▸ **Problem to solve**: Your answer must hold only the lines below from the line containing "Instruction: Switch to the Анимация23.gif tab" through the line containing "Open the 小米汽车", each reproduced exactly.

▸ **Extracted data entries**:

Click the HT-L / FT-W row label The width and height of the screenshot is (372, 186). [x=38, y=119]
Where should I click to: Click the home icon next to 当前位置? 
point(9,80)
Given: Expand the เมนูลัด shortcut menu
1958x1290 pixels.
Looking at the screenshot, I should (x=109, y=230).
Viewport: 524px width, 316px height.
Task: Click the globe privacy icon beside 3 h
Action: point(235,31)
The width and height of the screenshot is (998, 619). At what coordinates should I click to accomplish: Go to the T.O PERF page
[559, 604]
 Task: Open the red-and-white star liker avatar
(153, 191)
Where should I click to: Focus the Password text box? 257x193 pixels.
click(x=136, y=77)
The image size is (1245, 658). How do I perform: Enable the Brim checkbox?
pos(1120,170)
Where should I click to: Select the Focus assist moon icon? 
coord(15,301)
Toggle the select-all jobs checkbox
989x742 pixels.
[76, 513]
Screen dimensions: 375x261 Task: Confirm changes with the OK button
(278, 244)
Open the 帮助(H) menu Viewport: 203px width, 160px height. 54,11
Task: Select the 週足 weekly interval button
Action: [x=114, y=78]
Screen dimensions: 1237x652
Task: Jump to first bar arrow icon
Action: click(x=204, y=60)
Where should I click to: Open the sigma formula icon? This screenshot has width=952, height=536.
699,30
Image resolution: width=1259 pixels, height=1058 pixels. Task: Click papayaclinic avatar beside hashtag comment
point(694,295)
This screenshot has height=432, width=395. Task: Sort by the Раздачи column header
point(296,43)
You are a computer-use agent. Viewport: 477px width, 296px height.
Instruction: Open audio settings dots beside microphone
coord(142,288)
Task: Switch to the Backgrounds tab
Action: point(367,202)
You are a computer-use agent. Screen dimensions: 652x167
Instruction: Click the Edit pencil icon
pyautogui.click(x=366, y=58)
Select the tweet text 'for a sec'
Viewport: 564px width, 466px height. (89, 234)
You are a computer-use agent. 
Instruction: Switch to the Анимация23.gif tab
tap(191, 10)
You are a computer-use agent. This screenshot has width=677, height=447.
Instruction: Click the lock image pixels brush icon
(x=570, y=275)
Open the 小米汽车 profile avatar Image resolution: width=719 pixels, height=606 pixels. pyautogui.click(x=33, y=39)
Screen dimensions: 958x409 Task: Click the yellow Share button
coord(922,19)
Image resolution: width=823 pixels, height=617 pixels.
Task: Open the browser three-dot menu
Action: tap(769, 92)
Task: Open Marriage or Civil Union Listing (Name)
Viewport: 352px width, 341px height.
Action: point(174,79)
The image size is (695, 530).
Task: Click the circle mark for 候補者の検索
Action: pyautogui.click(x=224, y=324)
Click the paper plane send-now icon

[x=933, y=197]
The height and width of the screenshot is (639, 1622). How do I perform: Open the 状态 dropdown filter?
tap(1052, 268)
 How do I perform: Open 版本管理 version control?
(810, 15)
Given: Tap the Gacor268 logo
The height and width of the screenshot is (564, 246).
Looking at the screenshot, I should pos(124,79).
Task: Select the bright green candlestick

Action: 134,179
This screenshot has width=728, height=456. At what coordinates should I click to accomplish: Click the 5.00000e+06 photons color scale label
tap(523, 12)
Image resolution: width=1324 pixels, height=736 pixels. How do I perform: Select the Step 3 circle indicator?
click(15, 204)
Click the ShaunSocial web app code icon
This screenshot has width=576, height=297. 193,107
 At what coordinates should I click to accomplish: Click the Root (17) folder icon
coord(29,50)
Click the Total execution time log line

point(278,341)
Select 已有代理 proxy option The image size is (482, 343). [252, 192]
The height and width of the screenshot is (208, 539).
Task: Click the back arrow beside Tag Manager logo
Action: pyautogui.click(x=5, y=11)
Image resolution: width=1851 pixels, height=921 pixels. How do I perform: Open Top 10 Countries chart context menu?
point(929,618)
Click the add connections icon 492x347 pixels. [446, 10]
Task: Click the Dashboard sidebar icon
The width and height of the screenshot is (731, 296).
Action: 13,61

▸ **Response to this exercise**:
Instruction: Switch to the Анимация23.gif tab
tap(191, 10)
You are a computer-use agent. This screenshot has width=677, height=447.
Instruction: Click the lock image pixels brush icon
(x=570, y=275)
Open the 小米汽车 profile avatar Image resolution: width=719 pixels, height=606 pixels. pyautogui.click(x=33, y=39)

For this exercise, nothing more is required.